Aufgabentext —

—————

Das vor 70 Jahren am 23.5.1949 ausgefertigte und verkündete Grundgesetz (GG) für die Bundesrepublik Deutschland, in Kraft getreten am 24. Mai, hat aus der WRV lernend (5-%-Klausel, konstruktives Misstrauensvotum, begrenzte Kompetenzen des Bundespräsidenten, u. a.) eine feste Basis in Art. 79 III GG begründet, deren Änderung ausgeschlossen ist. So bedürfen das GG ändernde Gesetze der Zustimmung von zwei Dritteln der Mitglieder des Bundestags und zwei Dritteln der Stimmen des Bundesrats nach Art. 79 II GG. Aufgrund Art. 79 III GG ist jedoch eine Änderung des GG unzulässig, durch die die Gliederung des Bundes in Länder, deren grundsätzliche Mitwirkung bei der Gesetzgebung oder die in den Artikeln 1 und 20 GG niedergelegten Grundsätze berührt werden. Bundesländer mit einem Mindestmaß an Eigenständigkeit müssen fortbestehen. Die für unantastbar erklärte Menschenwürde (Art. 1 I 1 GG) zusammen mit anderen Grundrechten, deren normative Wirkungen sich aus dem Menschenwürdegehalt ergeben (Grundsatz der Rechtsgleichheit, Willkürverbot, Mindestbestand an Grundrechten in den Bereichen personaler Autonomie, demokratischer Willensbildung und justizstaatlicher Garantien) und die in Art. 20 I GG enthaltenen Demokratie-, Rechtsstaats- und Sozialstaatsprinzipien sind keiner gesetzlichen Änderung zugänglich (allg. zur Rechtsprechung des Bundesverfassungsgerichts und Rechtsliteratur Jarass/Pieroth, Grundgesetz, Kommentar, 15. Auflage, München 2018, Art. 79 GG).

—————

Gegebene Daten —

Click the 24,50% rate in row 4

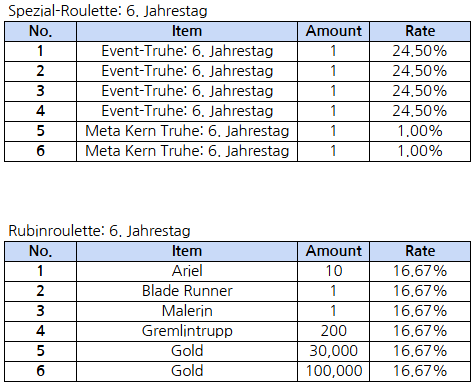tap(420, 111)
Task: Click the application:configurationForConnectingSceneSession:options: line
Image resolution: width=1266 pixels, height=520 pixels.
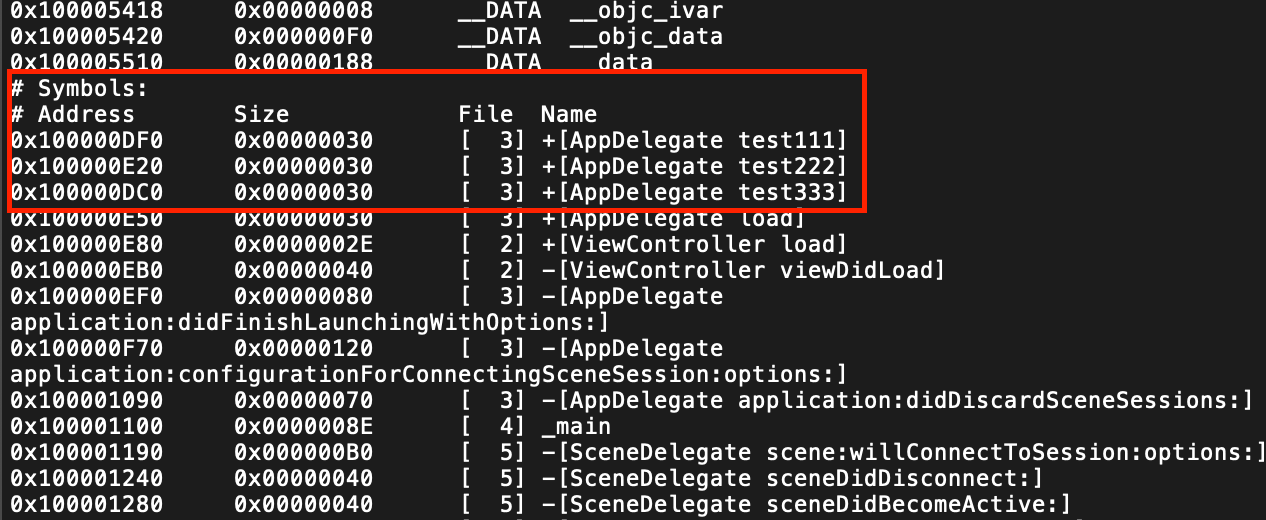Action: point(428,374)
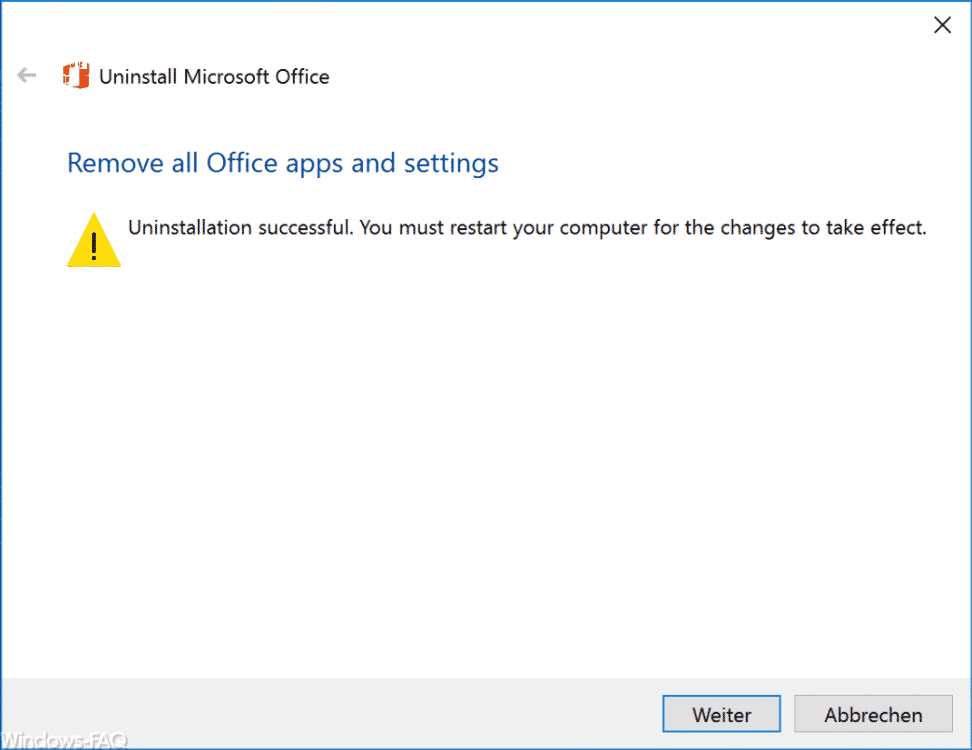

—————

Geben Sie den Inhalt des Aufgabentextes in zwei Sätzen wieder.

Lösung der Aufgabe — Das am 23.5.1949 verkündete und am 24. Mai in Kraft getretene Grundgesetz hat aus der WRV gelernt und in Art. 79 III GG eine feste Basis begründet, deren Änderung ausgeschlossen ist, während andere Grundgesetzänderungen nach Art. 79 II GG die Zustimmung von zwei Dritteln der Mitglieder des Bundestags und zwei Dritteln der Stimmen des Bundesrats erfordern. Unzulässig sind Änderungen, welche die Gliederung des Bundes in Länder, deren grundsätzliche Mitwirkung bei der Gesetzgebung oder die Grundsätze der Artikel 1 und 20 GG berühren, sodass insbesondere die Menschenwürde, die aus ihr abgeleiteten Grundrechtsgehalte sowie das Demokratie-, Rechtsstaats- und Sozialstaatsprinzip keiner gesetzlichen Änderung zugänglich sind.